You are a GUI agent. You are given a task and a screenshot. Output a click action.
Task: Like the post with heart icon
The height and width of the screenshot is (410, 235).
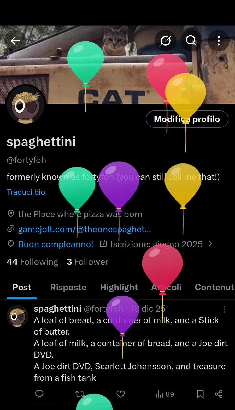point(120,394)
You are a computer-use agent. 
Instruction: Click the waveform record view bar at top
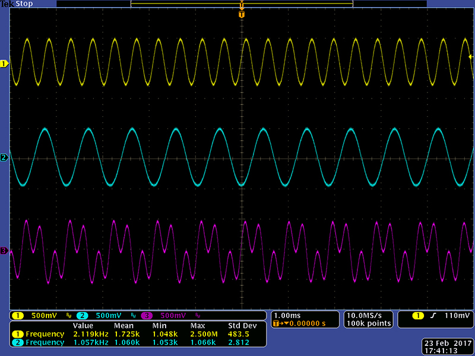241,4

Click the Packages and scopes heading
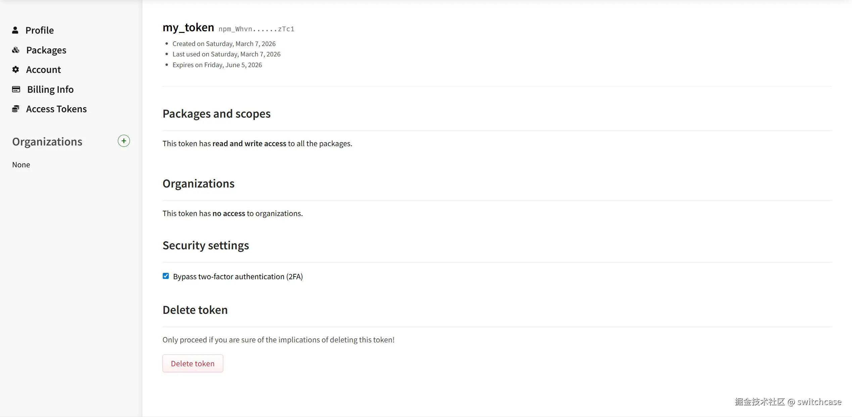point(217,114)
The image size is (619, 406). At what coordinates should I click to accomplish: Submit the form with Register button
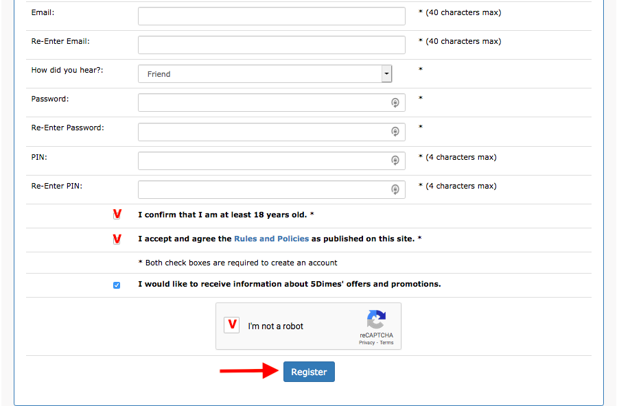click(309, 372)
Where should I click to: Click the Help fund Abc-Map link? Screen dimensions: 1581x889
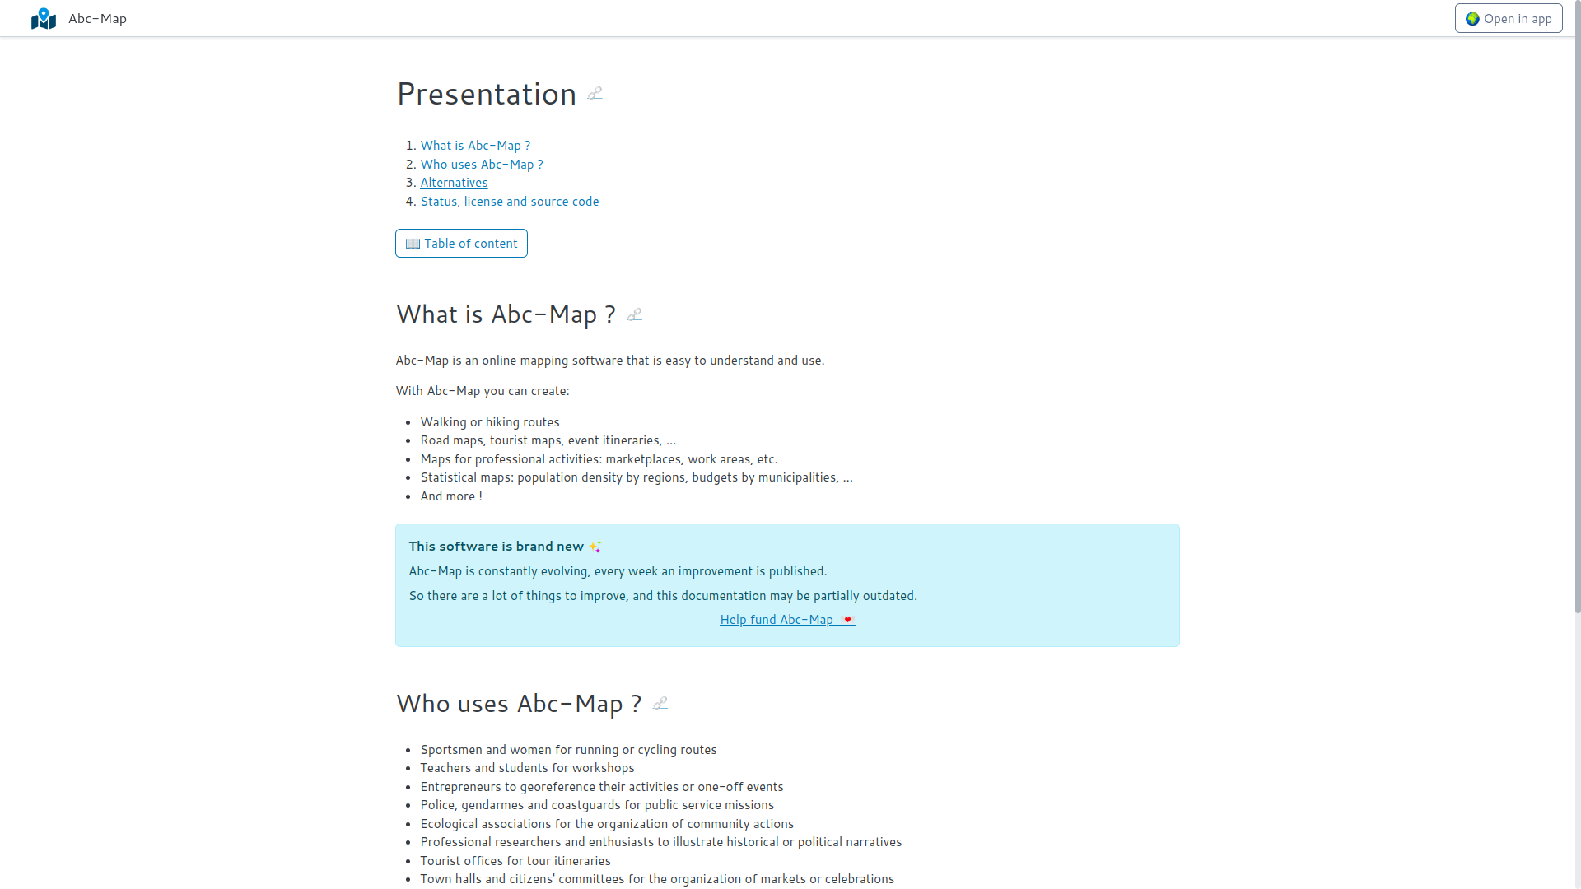point(786,620)
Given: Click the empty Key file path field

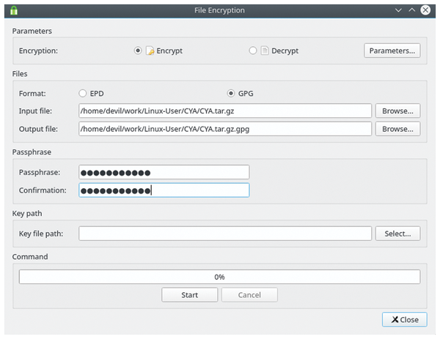Looking at the screenshot, I should point(225,234).

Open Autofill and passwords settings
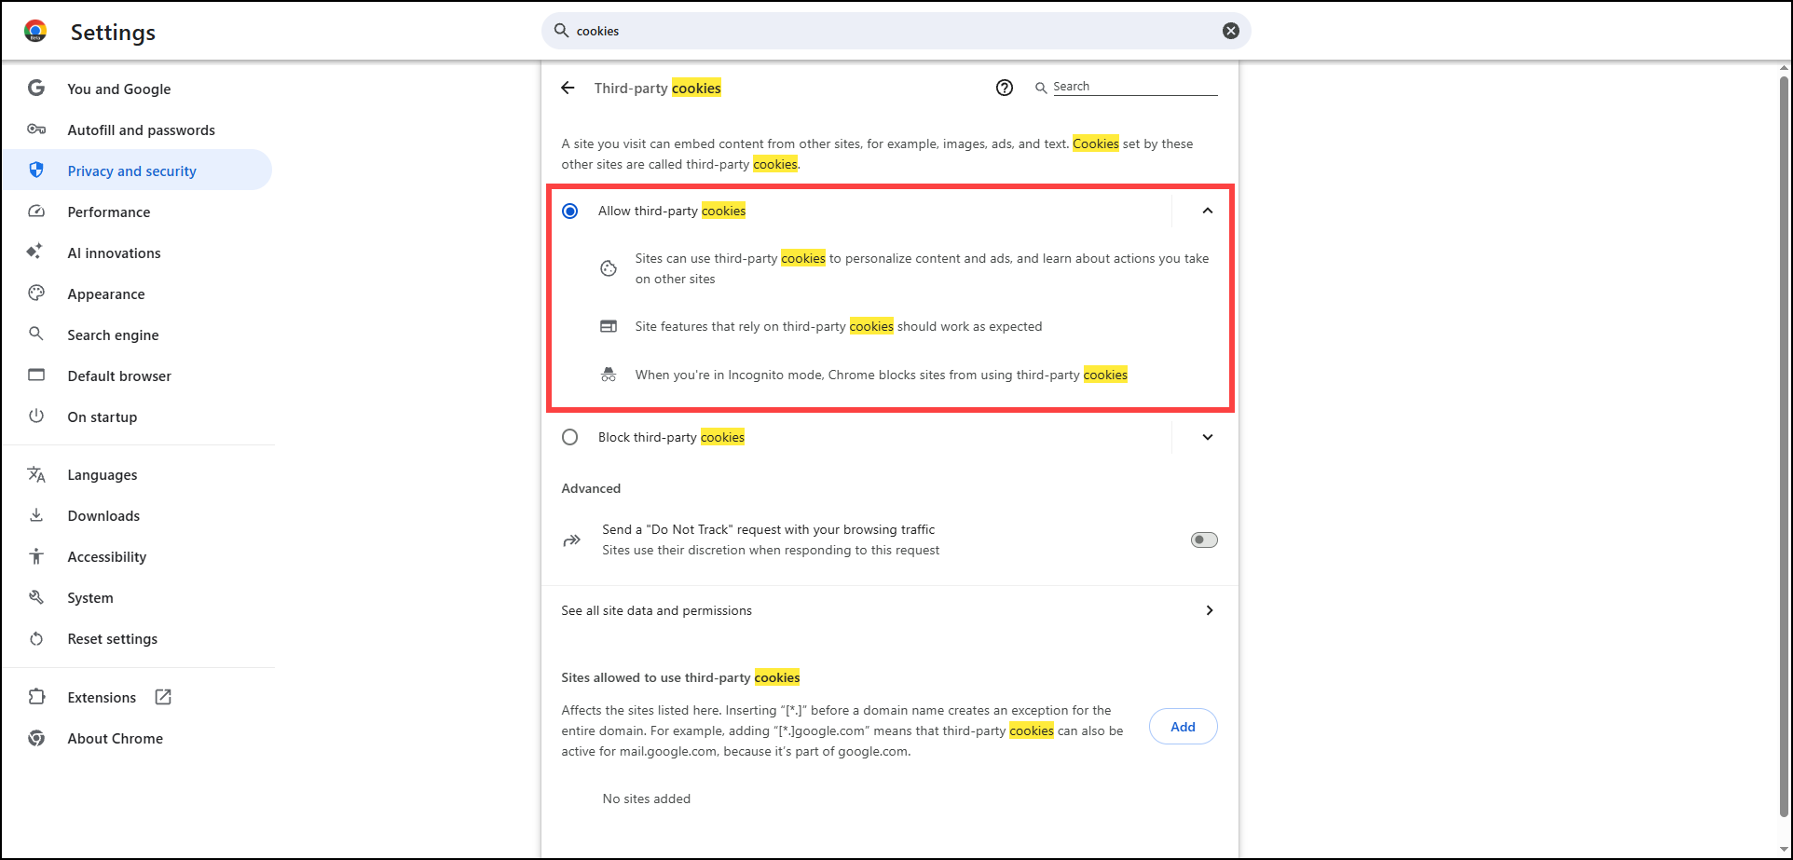[141, 130]
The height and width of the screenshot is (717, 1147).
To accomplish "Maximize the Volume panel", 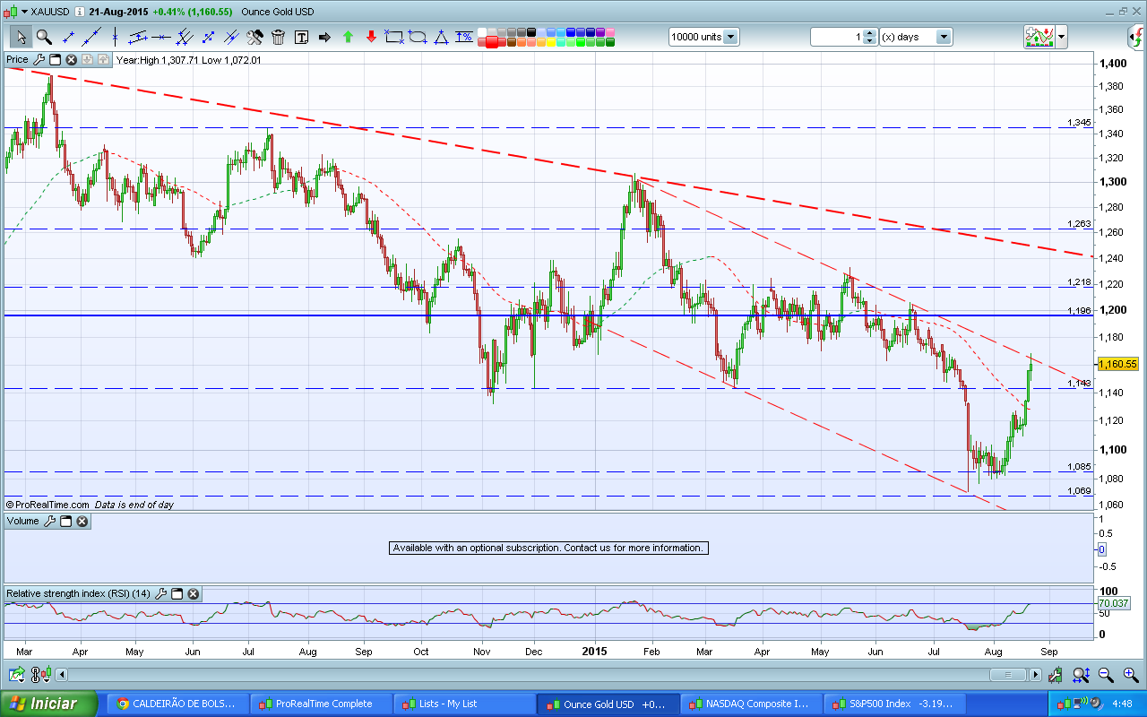I will (65, 521).
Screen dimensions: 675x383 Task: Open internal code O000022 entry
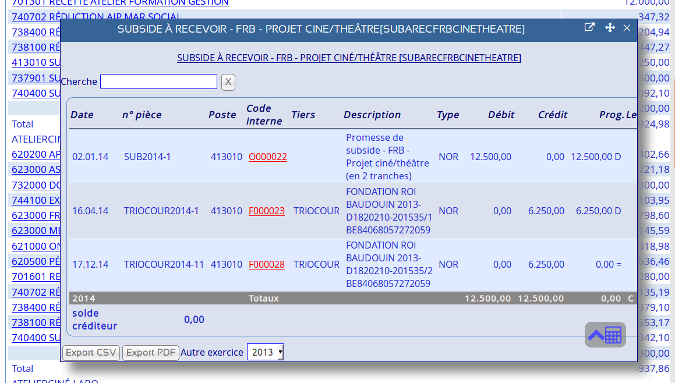coord(267,157)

= = = =

# ASSIGNMENT
Your reply must consist of the number of lines in the material above that include "agent", and nothing else.

# RESULT FOR THIS TASK
2